● Given request
Quote the full blog post on sculptor Melvin Earl Cummings word for word.

Sunday, August 2, 2015

Melvin Earl Cummings - Monumental Sculptor of the City

Only one San Francisco resident was represented in the catalogue for the 1929 exhibition Contemporary American Sculpture presented at The California Palace of the Legion of Honor in conjunction with the National Sculpture Society.  Earl Cummings (Melvin Earl Cummings) also had the distinction of being San Francisco's representative on the Jury of Selection for the exhibition as well as being a member of the Board of Trustees of The California Palace of the Legion of Honor.  (The only other Northern Californian represented in the show was Joseph J. Mora, the sculptor of the Cervantes monument in Golden Gate Park.  Leo Lentelli, who moved to New York and is the subject of an earlier blog, is also included).

Cummings was born August 13, 1876 in Salt Lake City, Utah.  His father Melvin Elisha Cummings worked as a cashier at the Utah Commercial and Savings Bank.  Upon moving to San Francisco he was employed as a clerk for the Board of Public Works.  His grandfather James W. Cummings was a Mormon elder who arrived in the Utah Territory in 1851.  A man of local prominence, he was a Utah State Legislator and a Salt Lake City Councilman.

As a boy Melvin Cummings showed talent for wood carving.  He apprenticed himself to a carver and received training as he worked on the decoration of the Mormon Temple.

He won a San Francisco Art Association scholarship to attend the School of Design of the Mark Hopkins Institute of Art.  Under the tutelage of Douglas Tilden he had completed at least two works "Love and Death" and "Bohemia's Toast to the Owl" (then exhibited at the Bohemian Club).

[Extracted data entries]
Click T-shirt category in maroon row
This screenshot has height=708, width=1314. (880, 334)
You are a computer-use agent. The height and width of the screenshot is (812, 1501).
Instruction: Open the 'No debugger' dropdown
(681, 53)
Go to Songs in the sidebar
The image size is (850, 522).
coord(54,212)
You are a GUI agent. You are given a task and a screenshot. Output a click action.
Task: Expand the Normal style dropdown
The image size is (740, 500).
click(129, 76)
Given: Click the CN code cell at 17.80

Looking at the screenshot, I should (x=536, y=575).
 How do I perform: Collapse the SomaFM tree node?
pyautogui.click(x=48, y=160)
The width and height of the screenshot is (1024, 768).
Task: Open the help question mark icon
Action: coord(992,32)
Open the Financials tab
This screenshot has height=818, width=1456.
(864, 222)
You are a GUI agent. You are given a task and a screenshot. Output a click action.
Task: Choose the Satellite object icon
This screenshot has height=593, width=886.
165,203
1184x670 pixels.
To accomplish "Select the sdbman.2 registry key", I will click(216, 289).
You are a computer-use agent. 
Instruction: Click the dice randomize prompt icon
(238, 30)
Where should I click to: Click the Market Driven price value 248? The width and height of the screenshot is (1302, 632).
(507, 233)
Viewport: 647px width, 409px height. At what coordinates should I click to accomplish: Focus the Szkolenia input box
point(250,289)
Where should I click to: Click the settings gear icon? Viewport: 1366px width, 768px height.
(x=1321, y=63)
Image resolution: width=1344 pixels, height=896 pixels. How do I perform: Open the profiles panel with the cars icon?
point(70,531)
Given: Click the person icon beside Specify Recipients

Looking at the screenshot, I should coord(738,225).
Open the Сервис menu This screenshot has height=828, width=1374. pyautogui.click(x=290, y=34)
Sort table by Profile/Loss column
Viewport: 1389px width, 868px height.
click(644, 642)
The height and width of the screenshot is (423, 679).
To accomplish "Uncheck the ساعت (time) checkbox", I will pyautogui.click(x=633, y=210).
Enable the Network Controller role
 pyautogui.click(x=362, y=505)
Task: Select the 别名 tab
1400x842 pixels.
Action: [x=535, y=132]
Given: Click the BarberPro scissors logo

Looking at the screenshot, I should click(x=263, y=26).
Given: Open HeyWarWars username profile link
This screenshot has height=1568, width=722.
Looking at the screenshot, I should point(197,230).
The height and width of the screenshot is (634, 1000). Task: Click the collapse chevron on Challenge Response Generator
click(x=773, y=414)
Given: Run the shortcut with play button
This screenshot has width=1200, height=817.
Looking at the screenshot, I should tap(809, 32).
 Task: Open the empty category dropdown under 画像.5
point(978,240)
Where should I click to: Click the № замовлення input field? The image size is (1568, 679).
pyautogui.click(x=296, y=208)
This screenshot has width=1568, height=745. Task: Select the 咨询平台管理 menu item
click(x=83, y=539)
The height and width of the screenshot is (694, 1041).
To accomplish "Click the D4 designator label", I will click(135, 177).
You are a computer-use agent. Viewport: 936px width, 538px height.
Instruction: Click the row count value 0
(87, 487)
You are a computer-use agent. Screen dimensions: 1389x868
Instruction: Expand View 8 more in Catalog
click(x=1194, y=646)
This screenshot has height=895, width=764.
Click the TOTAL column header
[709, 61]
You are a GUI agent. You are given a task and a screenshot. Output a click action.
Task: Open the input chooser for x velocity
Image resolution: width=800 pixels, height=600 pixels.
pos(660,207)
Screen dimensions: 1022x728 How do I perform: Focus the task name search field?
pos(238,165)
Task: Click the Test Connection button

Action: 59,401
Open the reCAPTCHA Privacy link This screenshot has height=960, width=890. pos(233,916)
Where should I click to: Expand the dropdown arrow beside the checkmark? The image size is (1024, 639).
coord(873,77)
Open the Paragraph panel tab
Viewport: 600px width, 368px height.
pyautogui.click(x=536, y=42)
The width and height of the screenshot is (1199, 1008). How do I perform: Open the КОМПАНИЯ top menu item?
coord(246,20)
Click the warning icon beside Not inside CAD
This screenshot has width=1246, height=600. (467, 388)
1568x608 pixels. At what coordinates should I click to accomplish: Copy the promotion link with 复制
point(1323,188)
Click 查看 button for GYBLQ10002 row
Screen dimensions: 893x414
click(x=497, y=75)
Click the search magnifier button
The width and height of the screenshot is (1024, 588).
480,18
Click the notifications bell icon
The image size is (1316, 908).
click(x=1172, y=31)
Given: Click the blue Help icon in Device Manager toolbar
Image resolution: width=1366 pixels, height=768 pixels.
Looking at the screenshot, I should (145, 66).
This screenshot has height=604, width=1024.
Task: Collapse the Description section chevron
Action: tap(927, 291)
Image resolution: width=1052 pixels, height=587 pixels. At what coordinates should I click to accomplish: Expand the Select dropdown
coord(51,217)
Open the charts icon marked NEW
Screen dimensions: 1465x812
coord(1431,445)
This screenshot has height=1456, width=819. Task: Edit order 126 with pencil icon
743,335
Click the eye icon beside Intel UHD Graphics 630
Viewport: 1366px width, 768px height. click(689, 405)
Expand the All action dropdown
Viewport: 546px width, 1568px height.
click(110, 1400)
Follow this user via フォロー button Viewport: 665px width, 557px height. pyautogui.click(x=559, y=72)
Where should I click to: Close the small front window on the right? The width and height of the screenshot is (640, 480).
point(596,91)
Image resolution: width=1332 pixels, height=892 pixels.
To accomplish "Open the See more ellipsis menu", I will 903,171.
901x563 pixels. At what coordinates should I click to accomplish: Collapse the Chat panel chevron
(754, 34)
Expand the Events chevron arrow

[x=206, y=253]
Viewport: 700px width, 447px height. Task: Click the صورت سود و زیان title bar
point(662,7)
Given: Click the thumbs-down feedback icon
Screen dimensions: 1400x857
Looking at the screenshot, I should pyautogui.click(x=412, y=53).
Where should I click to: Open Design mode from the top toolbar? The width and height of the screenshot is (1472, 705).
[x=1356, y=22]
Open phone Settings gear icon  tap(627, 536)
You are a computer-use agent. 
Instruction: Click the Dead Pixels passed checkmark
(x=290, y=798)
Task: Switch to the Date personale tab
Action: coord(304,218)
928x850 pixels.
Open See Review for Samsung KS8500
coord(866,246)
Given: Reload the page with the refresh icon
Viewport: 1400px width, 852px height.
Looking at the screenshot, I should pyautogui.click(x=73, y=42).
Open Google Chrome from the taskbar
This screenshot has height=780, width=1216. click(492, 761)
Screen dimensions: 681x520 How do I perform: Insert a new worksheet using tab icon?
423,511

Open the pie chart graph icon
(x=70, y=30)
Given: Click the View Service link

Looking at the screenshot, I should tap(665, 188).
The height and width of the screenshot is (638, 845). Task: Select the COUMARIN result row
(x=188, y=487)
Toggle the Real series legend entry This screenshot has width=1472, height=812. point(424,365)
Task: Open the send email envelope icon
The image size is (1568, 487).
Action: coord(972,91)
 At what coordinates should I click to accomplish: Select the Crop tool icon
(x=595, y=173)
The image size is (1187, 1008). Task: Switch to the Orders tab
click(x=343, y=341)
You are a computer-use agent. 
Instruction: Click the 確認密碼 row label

● Full response
Sunday, August 2, 2015

Melvin Earl Cummings - Monumental Sculptor of the City

Only one San Francisco resident was represented in the catalogue for the 1929 exhibition Contemporary American Sculpture presented at The California Palace of the Legion of Honor in conjunction with the National Sculpture Society.  Earl Cummings (Melvin Earl Cummings) also had the distinction of being San Francisco's representative on the Jury of Selection for the exhibition as well as being a member of the Board of Trustees of The California Palace of the Legion of Honor.  (The only other Northern Californian represented in the show was Joseph J. Mora, the sculptor of the Cervantes monument in Golden Gate Park.  Leo Lentelli, who moved to New York and is the subject of an earlier blog, is also included).

Cummings was born August 13, 1876 in Salt Lake City, Utah.  His father Melvin Elisha Cummings worked as a cashier at the Utah Commercial and Savings Bank.  Upon moving to San Francisco he was employed as a clerk for the Board of Public Works.  His grandfather James W. Cummings was a Mormon elder who arrived in the Utah Territory in 1851.  A man of local prominence, he was a Utah State Legislator and a Salt Lake City Councilman.

As a boy Melvin Cummings showed talent for wood carving.  He apprenticed himself to a carver and received training as he worked on the decoration of the Mormon Temple.

He won a San Francisco Art Association scholarship to attend the School of Design of the Mark Hopkins Institute of Art.  Under the tutelage of Douglas Tilden he had completed at least two works "Love and Death" and "Bohemia's Toast to the Owl" (then exhibited at the Bohemian Club).